I’m Mr Meeseeks! Look at me!

Description:

Our final project for the class was an action figure with at least 9 working joints, with at least two different types of joints, one being printed in place. We were also required to use the sculpting environment in Fusion360 as well as utilize dual extrusion on at least one of the final parts of the action figure.

Process:

Step 1:

In the sculpt environment, sketch a spline on a work plane that begins and ends on the same axis, creating a face that you then revolve around the axis the spline starts and begins on.

After revolving the body around the axis while still in the sculpt environment, I modified the body using a combination of soft sculpting and flattening.

Step 2:

For the sake of simplicity, I designed only one arm and one leg, then mirroring them onto the other side of the action figure. It is important to note I could only do this because the action figure is bisected by an axis and a work plane. First, I designed the ball and socket joints that would be located at the shoulders, hips, and neck of the figure. To start, sketch a 6 mm diameter circle outside of a 5.45 mm circle. Bisect the two and trim one side, leaving two half circles. Then, sketch a line from the middle of the circles to the outside circle at an angle of 120°. Trim the lines so you only have one face consisting of the two arcs of the circle that have not been trimmed from the horizontal axis to the line from the center of the circle as so.

Revolve this shape around the horizontal axis. Construct an offset plain parallel to the opening of the socket. Sketch two rectangles to create a plus, with both rectangles having a width of .8 mm, and extrude them so they cut 1.5 mm into the socket.

The balls that will go into the socket must be larger than the distance between the inside walls of the opening of the socket, 3.5 mm.

Step 3:

To fit the sockets onto the body, I sketched a circle where I wanted the joints to go, trimmed it in half, then reflected it over the axis so it would be on both sides of the body. Repeat this process with the arms, and also the head joint. Revolve the half circles around their straight edge, cutting into the body and making new sockets. I then moved the socket made in the previous step to fit in the new socket, then mirror it to the other side. Copy the socket again and move it into the new arm socket and repeat the mirror. Copy the socket one more time and fit it into the new head socket.

Step 4:

First I created the legs. Sketch a 4.5 mm diameter circle in the model environment, trim to a half circle, and revolve around its flat edge to create the ball that will fit into the socket. On an offset plane behind the ball, sketch a circle with a 5 mm diameter and extrude it into the ball at a taper angle of -10°, making sure to join the bodies instead of cut them. Then, on the plane visible in the first image, sketch a 20 mm line perpendicular from the midpoint of the body shown. This will be the length of the thigh, from the hip joints to the knee joints. Then sketch a line at the other end of the line just sketched, parallel to the circular face of the body that is the ball joint.

Step 5:

Below the last line sketched, sketch a 4 x 4 rectangle. Sketch two smaller lines .2 mm from the top left corner and the bottom right corner and connect them with a third line. Offset a new line off of this one .4 mm. Trim the line that separated the two triangular pieces in the rectangle and mirror both faces over the leftmost line on the bigger shape. Then revolve these 3 shapes around the line that they are all touching, creating the basis of the hinge joint.

- **TASKS TO COMPLETE**
1 – Reproduce the text of the action figure tutorial starting at "In the sculpt environment, sketch" and ending at "and begins on.".
2 – List every circle diameter that the action figure tutorial specifies for a sketch.
None of the data that comes after this is needed.

- **DATA SECTION**
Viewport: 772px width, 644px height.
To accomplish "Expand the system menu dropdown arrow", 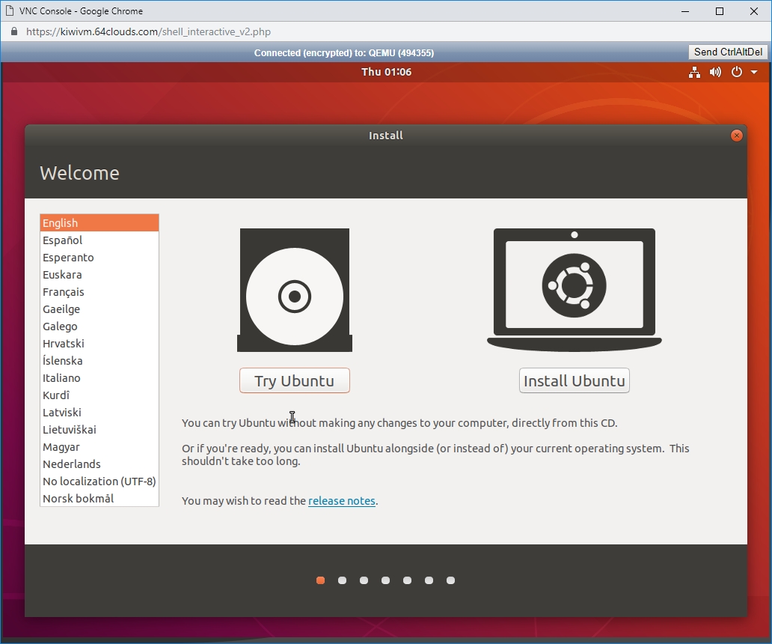I will [754, 72].
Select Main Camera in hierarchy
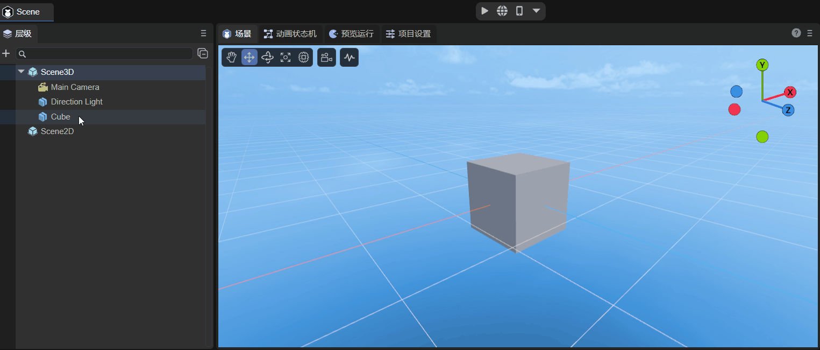820x350 pixels. tap(75, 87)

- **SOLVED TASKS**
1 –
In the sculpt environment, sketch a spline on a work plane that begins and ends on the same axis, creating a face that you then revolve around the axis the spline starts and begins on.

2 – 6 mm, 5.45 mm, 4.5 mm, 5 mm